To make sure that the semen doesn’t “back up” into the bladder, a muscular valve slams shut in the bladder neck, forcing the semen out the urethra in the penis. Soon after ejaculation, the semen coagulates. A substance called prostate-specific antigen (PSA), which is made by the prostate, then acts on the semen, causing it to become liquid again.

To understand what can go wrong with the prostate, it will probably help to study the illustrations in this chapter and the rest of the book (the illustration in the Glossary shows the male urinary and reproductive systems together).

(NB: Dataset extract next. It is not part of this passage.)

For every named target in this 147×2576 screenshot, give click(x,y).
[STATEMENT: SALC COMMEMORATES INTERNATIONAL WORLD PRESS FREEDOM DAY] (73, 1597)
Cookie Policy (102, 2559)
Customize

The prostate encircles the urethra like a fist holding a straw—therefore, when its transition zone enlarges, in benign prostatic hyperplasia (BPH), this compresses the urethra and causes urinary problems. Finally, by understanding how PSA is secreted from ducts in the prostate, you’ll be able to see why PSA levels increase when these ducts become obstructed, as they do in prostate cancer.